Start of Task material

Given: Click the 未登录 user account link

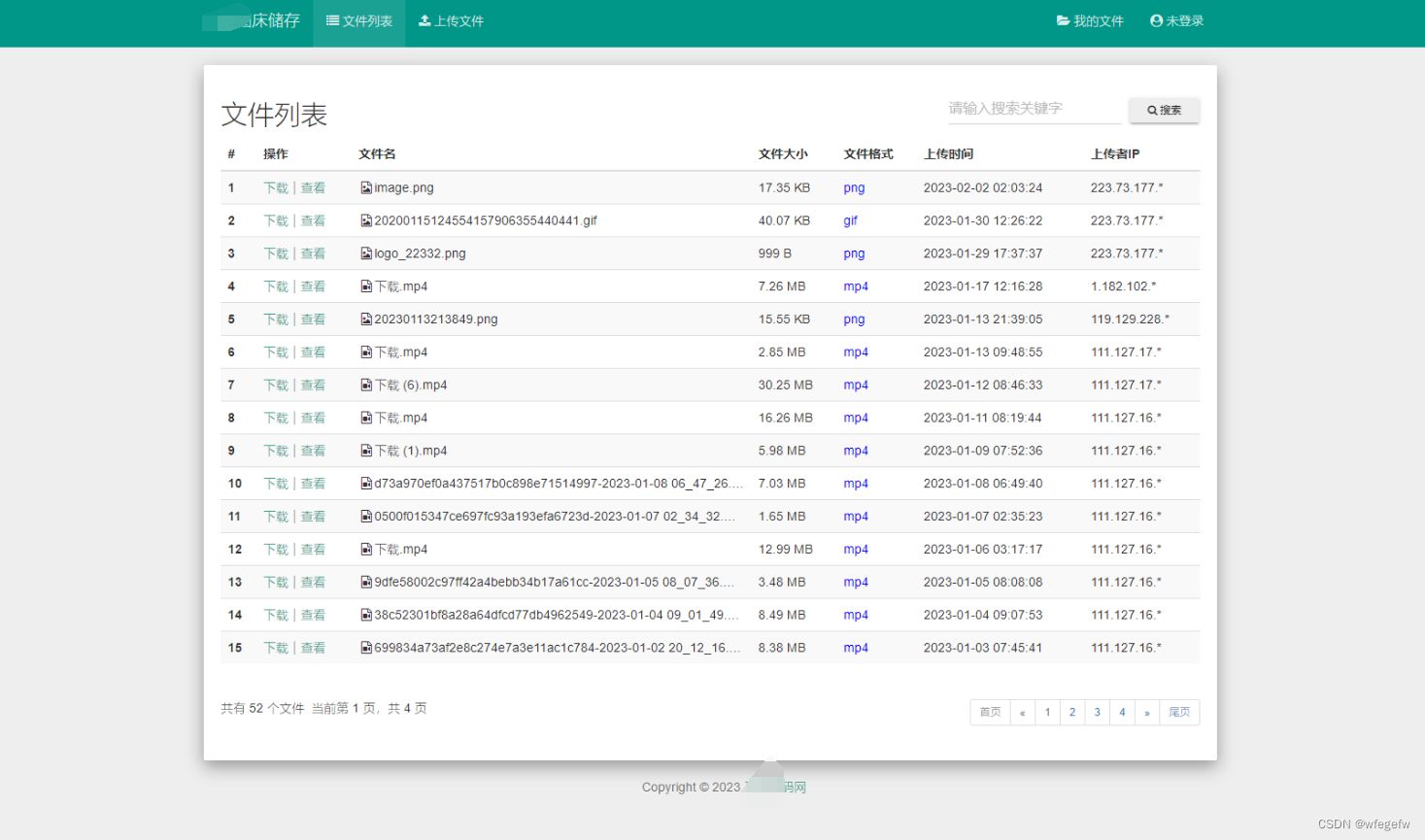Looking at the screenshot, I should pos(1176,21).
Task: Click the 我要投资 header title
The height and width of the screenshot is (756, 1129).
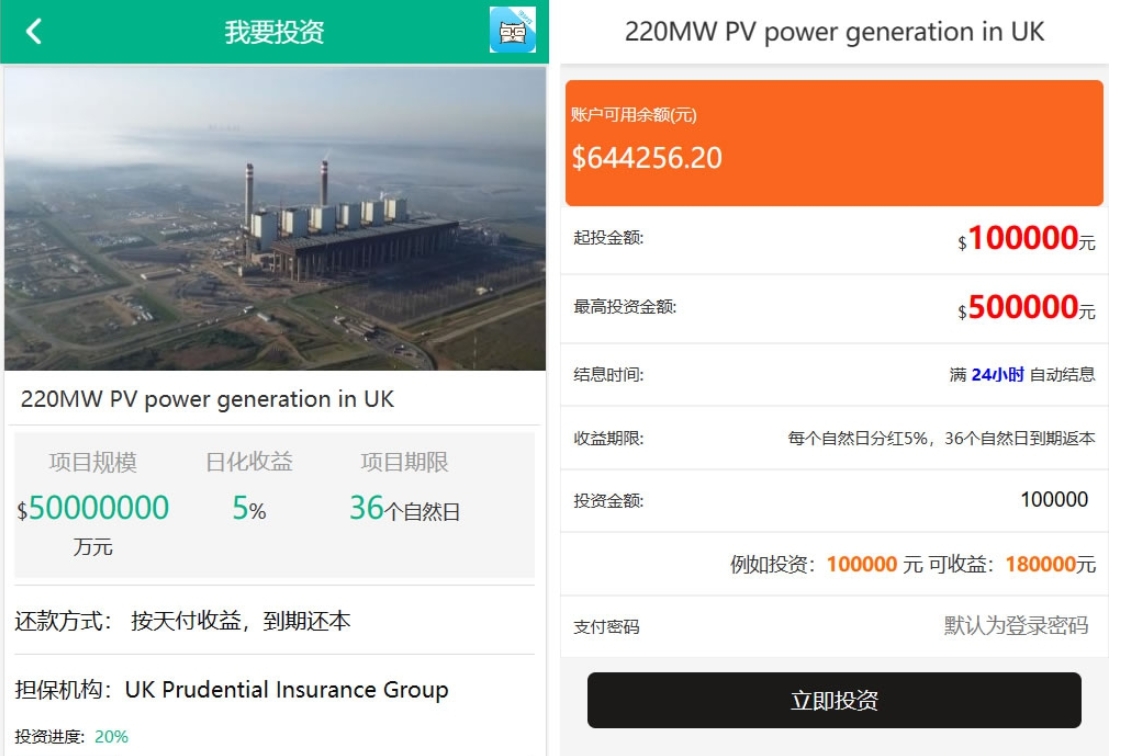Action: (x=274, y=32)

End of Task material

**Instructions to follow:** Although the records include pictures, the copy should reproduce every line exactly and none of the pictures.

**Task result:**
Given: Click the 未登录 user account link

Looking at the screenshot, I should pos(1176,21).
Task: Click the 我要投资 header title
The height and width of the screenshot is (756, 1129).
Action: (x=274, y=32)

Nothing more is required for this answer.